Надо сказать, что особое неблагополучие по части материальной базы культуры обнаружилось, как ни странно, в Москве. Известно, что в столице создан колоссальный духовный потенциал. Но большинство театральных зданий, концертных залов и музеев находятся чуть ли не в аварийном состоянии. За минувшие двадцать лет в Москве построили всего лишь один новый театр — здание МХАТа на Тверском бульваре.
Помнится, мы собрали в ЦК руководителей строительных министерств, Моссовета, ведущих деятелей культуры и поставили вопрос ребром: что надо сделать, чтобы в кратчайшие сроки привести в порядок столичную материальную базу культуры?
Вопросы решали не умозрительно, не по бумагам-справкам и запискам. Как-то в один из дней мы вместе с тогдашним первым секретарем Московского горкома КПСС Л.Н.Зайковым, председателем исполкома Моссовета В.Т.Сайкиным, заместителем Председателя Совмина СССР Ю.П.Баталиньш, зав. отделом строительства ЦК КПСС А.Г.Мельниковым, другими руководителями сели в старенький автобус, присланный по моей просьбе из Всероссийского театрального общества, пригласили с собой строителей, режиссеров, ведущих актеров и отправились осматривать театры Москвы.
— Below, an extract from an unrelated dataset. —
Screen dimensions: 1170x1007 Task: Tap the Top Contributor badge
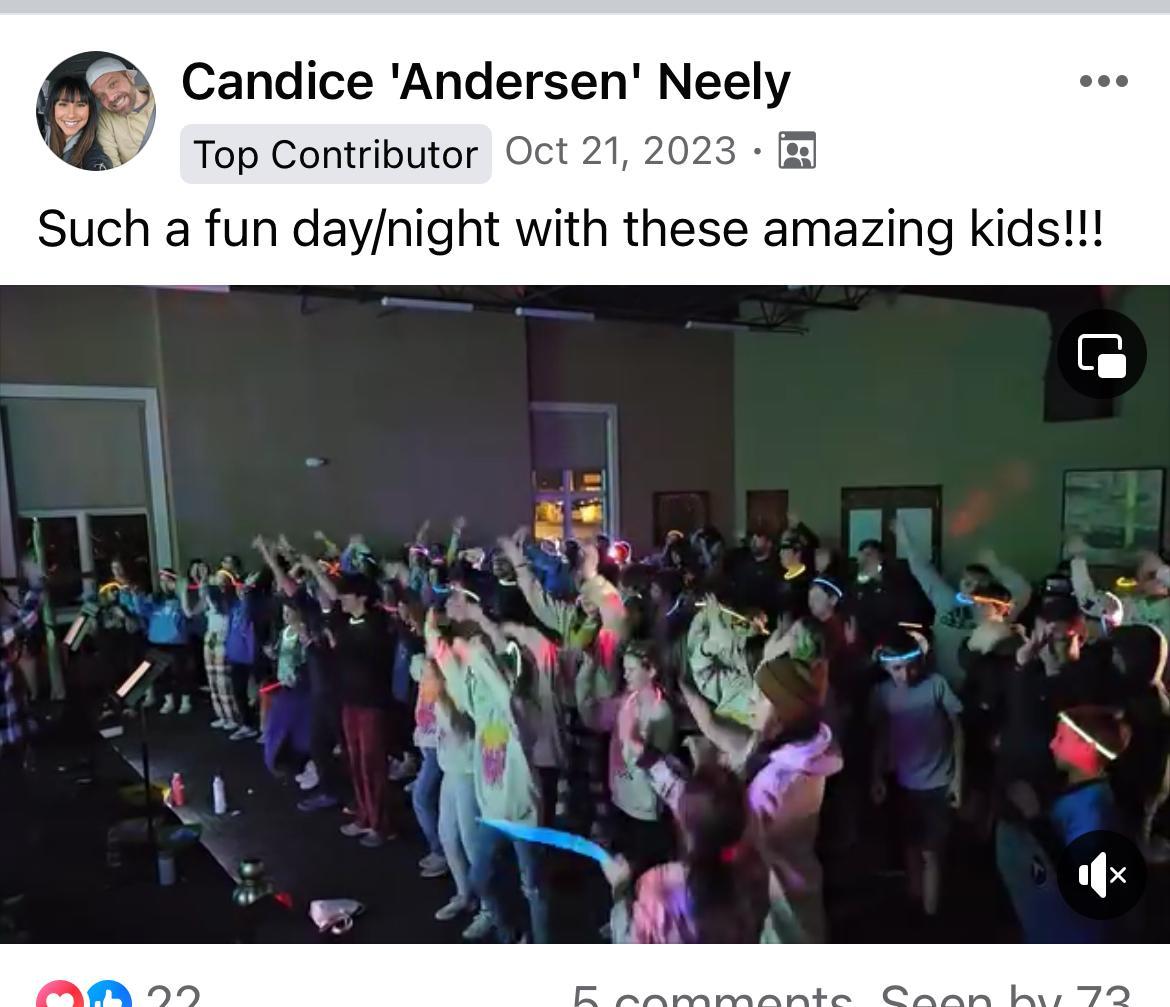point(336,154)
Два дня объезжали город, дотошно знакомясь с «театральным хозяйством». Зато перед глазами предстала полная картина, стало понятно, как надлежит действовать. Именно тогда было решено реконструировать Большой зал консерватории. Тогда же договорились о капитальном ремонте зданий Малого театра, МХАТа на улице Москвина. Затем горком партии, горисполком приняли постановление о приведении в порядок зданий зрелищных учреждений. Секретариат ЦК поддержал этот план, а по тем временам это означало, что к его выполнению были подключены союзные органы.
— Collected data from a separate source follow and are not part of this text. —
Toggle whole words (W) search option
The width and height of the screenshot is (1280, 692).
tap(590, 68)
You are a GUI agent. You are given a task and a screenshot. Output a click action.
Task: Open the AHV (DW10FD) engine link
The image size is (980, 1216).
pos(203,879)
Так же поступили с «музейным хозяйством». Вместе со строителями и проектировщиками я дважды бывал в Музее имени Пушкина. По просьбе его директора И.А.Антоновой удалось убедить Совмин СССР передать музею соседнее здание. Конечно, не спускали глаз с Третьяковки, ускоряя реконструкцию. В общем, что-то удалось сделать в ту пору. Обновление материальной базы культуры набирало темпы. Решались и другие вопросы. В частности, в три раза были увеличены средства на строительство сельских клубов, осуществлялась программа сооружения концертных залов в крупных городах страны. Был установлен контроль за ходом строительства, реконструкций домов творчества. Заинтересованно подходили к этим вопросам в правительстве Н.И.Рыжков, Г.А.Алиев.
Однако в последующие годы и тут почти все замерло: стало не до Байкала, не до реконструкции музеев и театров, не до актерских пансионатов.
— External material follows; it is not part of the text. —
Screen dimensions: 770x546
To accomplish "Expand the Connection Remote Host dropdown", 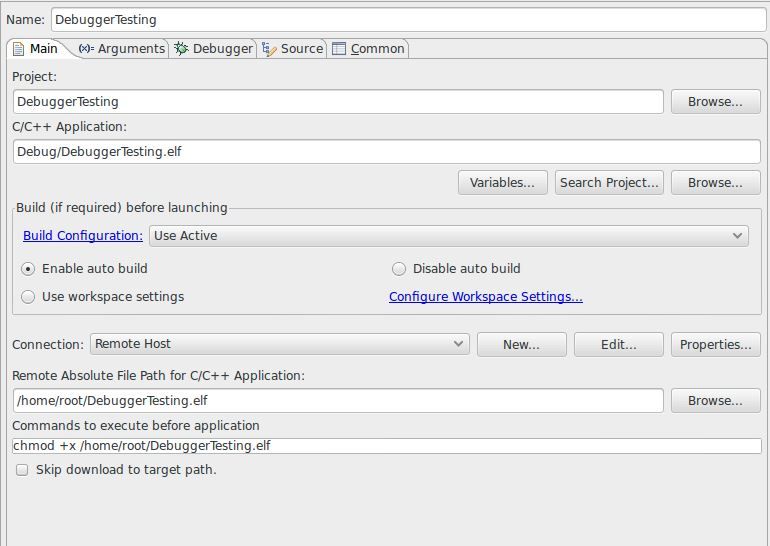I will [279, 344].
Вспоминаю памятный разговор на одном из заседаний Политбюро, когда я уже занимался вопросами аграрной политики. Естественно, начал настаивать на том, чтобы селу выделили больше ресурсов и средств. В ответ Николай Иванович Рыжков заметил:
— Когда Лигачев занимался культурой, мы по его настоянию дали в эту сферу очень много средств. Теперь вот он требует то же самое для аграрников. Давайте, Егор Кузьмич, так поступим: у культуры возьмем, а селу передадим…
Однако я категорически возразил:
— Нет! Так не пойдет. Культуру обделять нельзя. Но, увы, сама жизнь, ухудшающаяся экономическая ситуация привели к быстрому обнищанию культурной сферы.
В значительной мере лишившись государственной поддержки, театры, музеи, музыкальные коллективы уповают теперь на спонсоров — отечественных и зарубежных.
Слов нет. На Западе отдельные выдающиеся артисты, художники, музыканты материально обеспечены лучше, чем у нас. Но если взять сферу культуры в целом, то на Западе всегда сильно завидовали большим советским государственным дотациям, прочности жизненного и творческого положения наших деятелей культуры.